EXERCISE SET
**1)** In the piece about Brooks's comedy, what is the name of the Broadway musical at the center of the plot of The Producers?
**2)** Quote the piece about Brooks's comedy word for word, starting with "He launched into" and going on through "and emotional bravado.".

SOURCE
Right there! Right in the middle of a zany parody of the Old West Brooks takes on the ugly world of racism. And just when you think a riot is about to break out, Brooks zags:
But why? Why traverse political and cultural minefields just for laughs? Why would Brooks in his first movie The Producers build a plot around a Broadway musical called Springtime for Hitler?
As a Jew growing up in Brooklyn, Brooks had a straight-forward response. What’s the worst thing you can do to your oppressors? He believed it was to laugh at them, to insulate yourself with a wisecrack, to laugh to keep from crying, to deflate evil one joke at a time.
In high school I took an oral interp class. What’s that? It’s a drama class. But instead of acting with others, you do do the scene by yourself.
I took the second semester class with a bunch of guys who were only looking to fill a requirement, guys like Morgan, Todd and Quentin.
Since none of us knew the first thing about acting, the teacher, Ms. Spelts, brought in one of her prized pupils from the first semester class. He stood in the middle of the room with a scene from Neil Simon’s Brighton Beach Memoirs in his hands. He was silent, eyes closed. Then Ms. Spelts told him to begin.
He launched into a scene with not two characters, but four, bringing them all to life, his voice, face, posture, his whole body changing with each role. He was brilliant. He was fantastic. He was well on his way to working on Broadway with an out-of-control cocaine habit. His performance was to be the highlight of the semester for none of us would be able to top his technical and emotional bravado.

Entries on target coordinates:
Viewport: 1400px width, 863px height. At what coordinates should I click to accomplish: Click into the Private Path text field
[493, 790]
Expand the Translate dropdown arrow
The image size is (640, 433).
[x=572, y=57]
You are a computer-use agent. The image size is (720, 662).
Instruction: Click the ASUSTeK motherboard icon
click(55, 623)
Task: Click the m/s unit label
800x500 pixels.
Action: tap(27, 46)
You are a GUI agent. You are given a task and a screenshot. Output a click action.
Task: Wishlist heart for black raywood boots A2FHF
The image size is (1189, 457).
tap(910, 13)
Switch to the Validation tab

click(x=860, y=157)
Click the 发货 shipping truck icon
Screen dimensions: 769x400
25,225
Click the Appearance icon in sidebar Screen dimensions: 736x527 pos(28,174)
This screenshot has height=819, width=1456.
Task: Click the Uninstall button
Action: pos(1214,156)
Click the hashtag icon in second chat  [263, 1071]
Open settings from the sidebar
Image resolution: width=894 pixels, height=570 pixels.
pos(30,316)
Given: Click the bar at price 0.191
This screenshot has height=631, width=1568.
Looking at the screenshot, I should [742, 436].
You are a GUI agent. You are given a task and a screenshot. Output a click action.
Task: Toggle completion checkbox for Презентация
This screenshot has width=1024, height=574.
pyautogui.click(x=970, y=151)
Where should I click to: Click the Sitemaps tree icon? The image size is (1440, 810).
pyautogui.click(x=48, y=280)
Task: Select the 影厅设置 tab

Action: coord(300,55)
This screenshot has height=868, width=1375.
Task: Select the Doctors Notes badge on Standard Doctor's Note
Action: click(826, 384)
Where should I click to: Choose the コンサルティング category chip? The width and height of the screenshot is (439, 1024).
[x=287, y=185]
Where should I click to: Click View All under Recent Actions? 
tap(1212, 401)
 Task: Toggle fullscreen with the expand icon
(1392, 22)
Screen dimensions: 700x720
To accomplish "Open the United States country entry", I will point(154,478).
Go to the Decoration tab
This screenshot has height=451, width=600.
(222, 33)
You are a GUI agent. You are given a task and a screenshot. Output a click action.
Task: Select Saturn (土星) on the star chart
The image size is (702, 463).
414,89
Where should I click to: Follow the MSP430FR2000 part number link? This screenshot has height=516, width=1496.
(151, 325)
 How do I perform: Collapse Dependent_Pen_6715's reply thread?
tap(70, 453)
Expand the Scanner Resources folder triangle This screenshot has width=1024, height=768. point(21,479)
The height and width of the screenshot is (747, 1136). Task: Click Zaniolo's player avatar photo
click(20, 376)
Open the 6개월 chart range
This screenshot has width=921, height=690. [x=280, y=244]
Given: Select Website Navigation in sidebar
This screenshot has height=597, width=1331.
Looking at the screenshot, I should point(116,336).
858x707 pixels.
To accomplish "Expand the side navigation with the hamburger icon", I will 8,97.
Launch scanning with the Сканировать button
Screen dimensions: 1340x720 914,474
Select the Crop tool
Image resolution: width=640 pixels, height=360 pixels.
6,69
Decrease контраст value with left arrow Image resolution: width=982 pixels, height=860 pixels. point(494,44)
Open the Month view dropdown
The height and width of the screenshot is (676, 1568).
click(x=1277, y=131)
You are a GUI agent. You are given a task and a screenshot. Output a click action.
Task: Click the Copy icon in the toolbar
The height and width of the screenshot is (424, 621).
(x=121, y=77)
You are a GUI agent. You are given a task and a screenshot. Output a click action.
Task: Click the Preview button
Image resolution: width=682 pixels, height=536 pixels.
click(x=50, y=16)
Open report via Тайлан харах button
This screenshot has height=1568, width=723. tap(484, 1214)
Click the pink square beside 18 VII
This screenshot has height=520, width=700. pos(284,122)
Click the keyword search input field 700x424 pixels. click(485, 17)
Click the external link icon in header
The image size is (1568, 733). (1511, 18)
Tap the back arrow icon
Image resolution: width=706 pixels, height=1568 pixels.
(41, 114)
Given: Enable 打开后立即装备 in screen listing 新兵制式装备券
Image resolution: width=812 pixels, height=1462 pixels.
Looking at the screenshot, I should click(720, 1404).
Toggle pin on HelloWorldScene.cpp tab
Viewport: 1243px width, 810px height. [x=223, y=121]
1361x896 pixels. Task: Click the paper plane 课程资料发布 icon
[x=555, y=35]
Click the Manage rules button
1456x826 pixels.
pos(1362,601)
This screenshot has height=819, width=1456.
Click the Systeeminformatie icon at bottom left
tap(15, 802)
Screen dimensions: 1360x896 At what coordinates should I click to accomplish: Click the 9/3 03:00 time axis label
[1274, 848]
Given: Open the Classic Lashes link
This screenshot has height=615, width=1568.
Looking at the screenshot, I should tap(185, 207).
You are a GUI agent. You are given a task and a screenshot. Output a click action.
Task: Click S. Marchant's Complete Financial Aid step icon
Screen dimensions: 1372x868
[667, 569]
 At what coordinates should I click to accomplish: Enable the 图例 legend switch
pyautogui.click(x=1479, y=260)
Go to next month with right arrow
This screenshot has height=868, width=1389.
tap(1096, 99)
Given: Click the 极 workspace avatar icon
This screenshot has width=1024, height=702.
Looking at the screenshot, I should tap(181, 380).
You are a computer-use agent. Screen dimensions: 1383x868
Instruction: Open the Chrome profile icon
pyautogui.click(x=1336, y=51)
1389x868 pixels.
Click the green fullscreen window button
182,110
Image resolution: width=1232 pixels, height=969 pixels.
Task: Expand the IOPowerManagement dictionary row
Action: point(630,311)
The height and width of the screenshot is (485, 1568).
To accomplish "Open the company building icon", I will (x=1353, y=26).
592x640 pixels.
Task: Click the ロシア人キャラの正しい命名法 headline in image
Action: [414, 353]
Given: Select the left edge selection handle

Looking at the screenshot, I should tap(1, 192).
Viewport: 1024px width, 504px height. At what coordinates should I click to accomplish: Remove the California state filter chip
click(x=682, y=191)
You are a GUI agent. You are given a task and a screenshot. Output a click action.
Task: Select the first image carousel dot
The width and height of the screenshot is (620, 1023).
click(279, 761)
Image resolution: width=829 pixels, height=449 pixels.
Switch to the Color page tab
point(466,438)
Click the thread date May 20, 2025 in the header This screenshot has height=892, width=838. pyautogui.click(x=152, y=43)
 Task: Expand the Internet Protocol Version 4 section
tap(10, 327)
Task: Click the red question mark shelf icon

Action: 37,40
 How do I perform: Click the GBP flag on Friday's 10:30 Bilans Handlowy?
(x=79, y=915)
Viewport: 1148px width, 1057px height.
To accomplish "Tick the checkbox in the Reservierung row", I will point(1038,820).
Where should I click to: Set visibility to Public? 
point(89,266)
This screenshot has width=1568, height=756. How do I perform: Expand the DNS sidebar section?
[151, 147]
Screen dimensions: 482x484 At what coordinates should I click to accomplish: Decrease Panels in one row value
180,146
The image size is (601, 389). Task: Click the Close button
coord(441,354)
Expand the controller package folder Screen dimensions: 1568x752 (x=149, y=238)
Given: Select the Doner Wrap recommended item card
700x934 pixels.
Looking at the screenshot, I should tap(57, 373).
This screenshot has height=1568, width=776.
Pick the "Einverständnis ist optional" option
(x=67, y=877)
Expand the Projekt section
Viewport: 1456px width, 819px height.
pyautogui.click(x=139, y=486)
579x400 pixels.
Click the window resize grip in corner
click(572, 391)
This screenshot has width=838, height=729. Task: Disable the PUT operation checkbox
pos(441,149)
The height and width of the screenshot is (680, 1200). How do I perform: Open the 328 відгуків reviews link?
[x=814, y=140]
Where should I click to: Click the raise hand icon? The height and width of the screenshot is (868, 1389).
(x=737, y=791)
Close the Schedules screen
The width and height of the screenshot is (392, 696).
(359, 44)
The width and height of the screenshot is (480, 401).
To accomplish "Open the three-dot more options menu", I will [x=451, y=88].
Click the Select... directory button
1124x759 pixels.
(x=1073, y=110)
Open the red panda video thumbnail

THE REPLIES
**1)** Springtime for Hitler

**2)**
He launched into a scene with not two characters, but four, bringing them all to life, his voice, face, posture, his whole body changing with each role. He was brilliant. He was fantastic. He was well on his way to working on Broadway with an out-of-control cocaine habit. His performance was to be the highlight of the semester for none of us would be able to top his technical and emotional bravado.